- Santíssimo Location in Rio de Janeiro Santíssimo Santíssimo (Brazil)
- Coordinates: 22°52′46″S 43°31′22″W﻿ / ﻿22.87944°S 43.52278°W
- Country: Brazil
- State: Rio de Janeiro (RJ)
- Municipality/City: Rio de Janeiro
- Zone: West Zone

Population (2010)
- • Total: 41,458

= Santíssimo =

Santíssimo is a neighborhood in the West Zone of Rio de Janeiro, Brazil, near Campo Grande. Most residents are in the low-income group.

In the beginning the railroad stations proceeded on this order: Bangu, Senador Camará, Santíssimo, Senador Vasconcelos, and Campo Grande. Santíssimo was prosperous in the epoch that Rio de Janeiro exported oranges to foreign countries. There were small stores near market places where the oranges were beneficials for exportation. With the end of the rural period in the city of Rio de Janeiro, Santíssimo became disowned into a neighborhood merely dormitory or a neighborhood of passages to the regions more forward on the map of the city of Rio de Janeiro, on the direction of the west region.

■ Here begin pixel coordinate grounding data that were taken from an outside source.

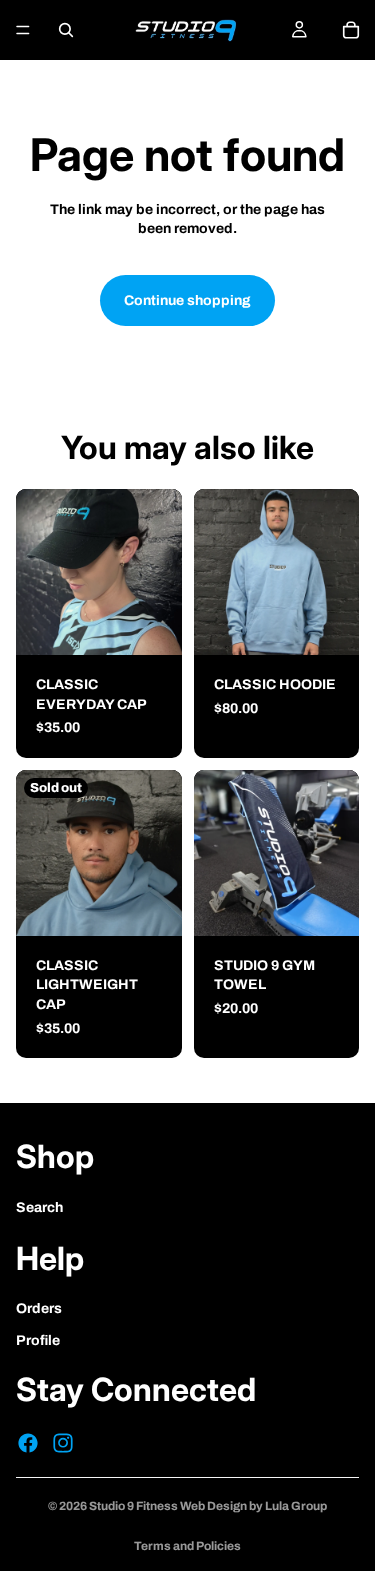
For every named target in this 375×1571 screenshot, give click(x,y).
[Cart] (351, 30)
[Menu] (23, 30)
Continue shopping (187, 300)
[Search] (66, 30)
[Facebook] (28, 1443)
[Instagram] (63, 1443)
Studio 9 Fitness (133, 1506)
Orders (39, 1308)
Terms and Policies (187, 1546)
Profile (38, 1340)
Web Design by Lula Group (252, 1506)
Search (39, 1207)
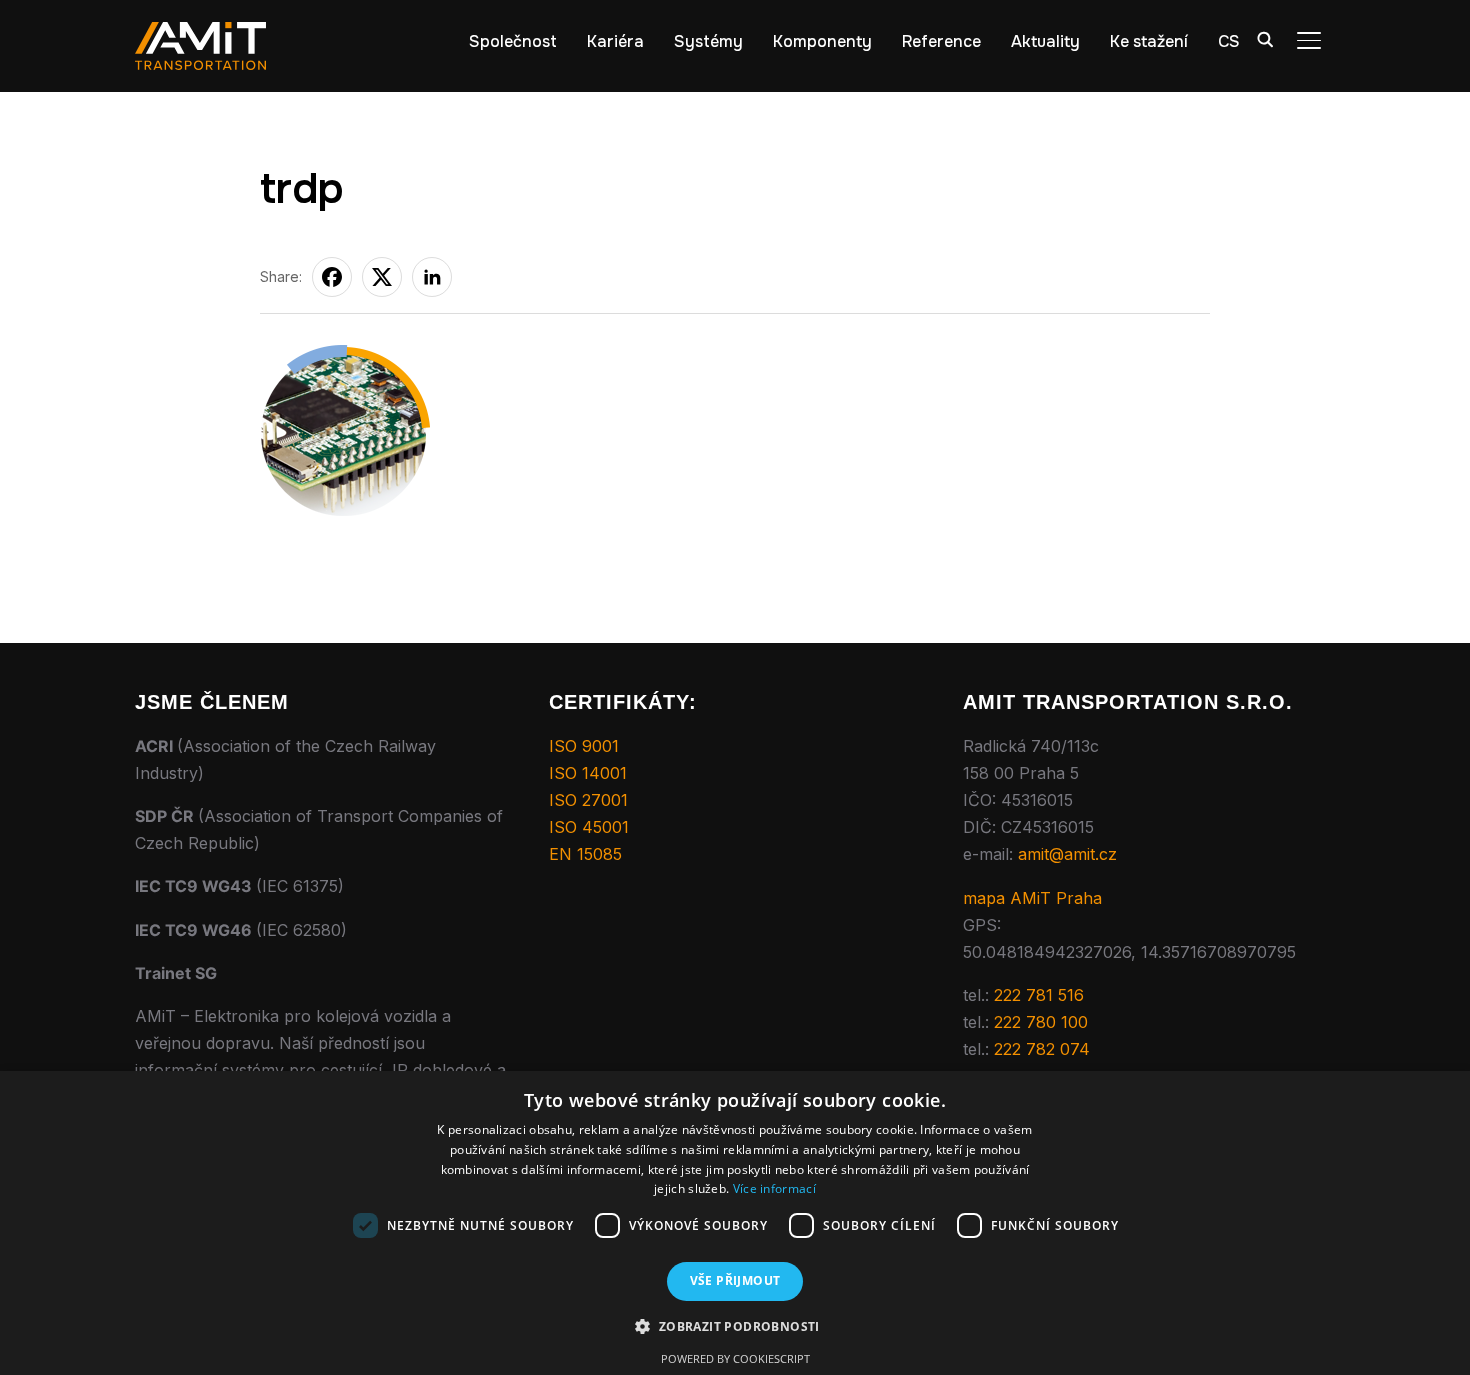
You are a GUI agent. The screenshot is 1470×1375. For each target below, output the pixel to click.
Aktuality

Nowadays the neighborhood of Santíssimo has a constant increase of its population in irregular lands that multiply compromising even the rich mountainous geography of the region. Stuck in the middle of Parque da Pedra Branca (White Stone Park, in English), the neighborhood of Santíssimo is also one more example of the neglect of local authorities to control the occupation of the urban space.